_TEXT PROVIDED:_
There’s that saying about “the first time’s an accident, the second’s a coincidence, the third is a pattern”. It’s probably because I’ve been studying Postgres’s autovacuum feature so much lately and these things stand out to me now, but I’ve noticed a really intriguing pattern (n>5) over the past month or so: folks with their autovacuum_naptime set too dang high.
The autovacuum_naptime GUC is the amount of time the daemon waits between checking for tables that need vacuuming and analyzing (or have xids that need freezing). If you set this to, for example, one day1, each table in your database gets checked only once a day. It’s certainly possible that this will work ok for your use case. What tends to happen, though, is that you end up with several tables that need maintenance, but the long naptime doesn’t allow that to happen in a timely fashion. And of course, the longer you go between vaccing/analyzing/freezing them, the longer it takes to get that job done and soon you’re in a downward spiral, and maybe your database ends up taking a dirt nap, at least from the viewpoint of your users who are all saying “OMG, why is this so sloooooow?” Then you conclude “autovacuum sucks” and disable it and try to stay on top of it with cron jobs etc like back in the Bad Old Days When We Didn’t Have Nice Things.

_DATA UNDER STUDY:_
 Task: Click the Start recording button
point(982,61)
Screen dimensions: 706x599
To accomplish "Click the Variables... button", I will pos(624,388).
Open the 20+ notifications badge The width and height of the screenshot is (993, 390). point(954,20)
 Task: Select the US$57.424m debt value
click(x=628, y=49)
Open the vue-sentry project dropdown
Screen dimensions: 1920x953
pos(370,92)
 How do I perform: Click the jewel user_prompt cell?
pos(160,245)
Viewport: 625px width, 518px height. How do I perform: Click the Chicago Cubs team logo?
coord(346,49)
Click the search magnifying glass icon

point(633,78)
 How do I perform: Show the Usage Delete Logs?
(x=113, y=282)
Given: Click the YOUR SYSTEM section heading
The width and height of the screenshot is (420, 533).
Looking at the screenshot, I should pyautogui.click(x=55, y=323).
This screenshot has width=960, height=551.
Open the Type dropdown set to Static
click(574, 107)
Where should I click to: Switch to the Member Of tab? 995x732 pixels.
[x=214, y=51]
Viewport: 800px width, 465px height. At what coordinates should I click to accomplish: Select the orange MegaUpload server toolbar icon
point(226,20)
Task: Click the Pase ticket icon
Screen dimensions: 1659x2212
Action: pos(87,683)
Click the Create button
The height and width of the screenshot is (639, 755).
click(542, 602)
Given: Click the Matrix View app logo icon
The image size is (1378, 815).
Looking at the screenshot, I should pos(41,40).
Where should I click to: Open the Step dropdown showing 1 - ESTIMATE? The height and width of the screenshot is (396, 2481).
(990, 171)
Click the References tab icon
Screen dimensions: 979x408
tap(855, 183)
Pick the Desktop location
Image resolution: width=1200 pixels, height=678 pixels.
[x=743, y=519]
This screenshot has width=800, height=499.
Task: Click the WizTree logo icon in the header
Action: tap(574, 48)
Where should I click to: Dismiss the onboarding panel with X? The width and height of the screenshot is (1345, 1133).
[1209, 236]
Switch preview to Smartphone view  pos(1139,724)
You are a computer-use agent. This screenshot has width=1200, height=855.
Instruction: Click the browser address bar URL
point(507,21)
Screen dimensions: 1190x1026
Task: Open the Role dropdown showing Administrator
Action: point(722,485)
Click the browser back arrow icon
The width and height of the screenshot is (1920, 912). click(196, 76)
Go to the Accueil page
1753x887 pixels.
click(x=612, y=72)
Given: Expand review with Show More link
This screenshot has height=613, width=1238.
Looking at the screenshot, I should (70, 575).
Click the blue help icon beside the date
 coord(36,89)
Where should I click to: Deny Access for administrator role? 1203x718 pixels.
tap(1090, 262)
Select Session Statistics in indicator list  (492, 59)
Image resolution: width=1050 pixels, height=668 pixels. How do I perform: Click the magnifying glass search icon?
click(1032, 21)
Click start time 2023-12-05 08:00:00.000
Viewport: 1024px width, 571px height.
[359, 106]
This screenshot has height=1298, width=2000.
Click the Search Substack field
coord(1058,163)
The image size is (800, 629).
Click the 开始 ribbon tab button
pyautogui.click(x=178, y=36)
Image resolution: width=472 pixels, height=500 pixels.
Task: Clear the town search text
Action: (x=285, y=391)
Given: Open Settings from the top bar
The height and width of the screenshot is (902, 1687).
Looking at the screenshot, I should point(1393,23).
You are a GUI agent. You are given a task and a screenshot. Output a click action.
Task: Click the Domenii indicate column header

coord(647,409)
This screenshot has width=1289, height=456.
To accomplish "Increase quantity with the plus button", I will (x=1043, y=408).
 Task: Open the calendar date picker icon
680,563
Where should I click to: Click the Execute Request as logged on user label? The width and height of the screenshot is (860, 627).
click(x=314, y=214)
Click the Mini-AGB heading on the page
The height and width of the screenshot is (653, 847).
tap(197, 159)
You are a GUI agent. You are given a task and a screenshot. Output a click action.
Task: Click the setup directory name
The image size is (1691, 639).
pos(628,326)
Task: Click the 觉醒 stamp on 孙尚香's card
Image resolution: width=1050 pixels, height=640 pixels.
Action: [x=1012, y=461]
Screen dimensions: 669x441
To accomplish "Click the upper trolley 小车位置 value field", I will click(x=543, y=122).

_PARTS OF THE EXERCISE:_
- 1) Could you transcribe the Postgres autovacuum text from "There’s that saying" to "too dang high."?
- 2) Answer these questions from the Postgres autovacuum text:
(a) What pattern has the writer noticed, and over roughly what period?
(b) What does the autovacuum_naptime GUC set?
(c) If it is set to one day, how often does each table in the database get checked?
- 3) What comes next in the Postgres autovacuum text? Write the next part, starting after its last sentence.

_ANSWERS PROVIDED:_
- 1)
There’s that saying about “the first time’s an accident, the second’s a coincidence, the third is a pattern”. It’s probably because I’ve been studying Postgres’s autovacuum feature so much lately and these things stand out to me now, but I’ve noticed a really intriguing pattern (n>5) over the past month or so: folks with their autovacuum_naptime set too dang high.

- 2)
(a) People with their autovacuum_naptime set too high, noticed over the past month or so.
(b) The amount of time the daemon waits between checking for tables that need vacuuming and analyzing, or that have xids that need freezing.
(c) Only once a day.

- 3)
So, while the autovac config params are all interdependent to some extent2, this is kind of a big one and IME you don’t want to increase the naptime beyond the already-conservative default of 1 minute.
1 – Yes, really. Not trying to embarrass anyone here! Rest assured you are not alone.
2 – I was going to say that individual GUCs don’t operate in a vacuum, but figured that might be taking things Just Too Far.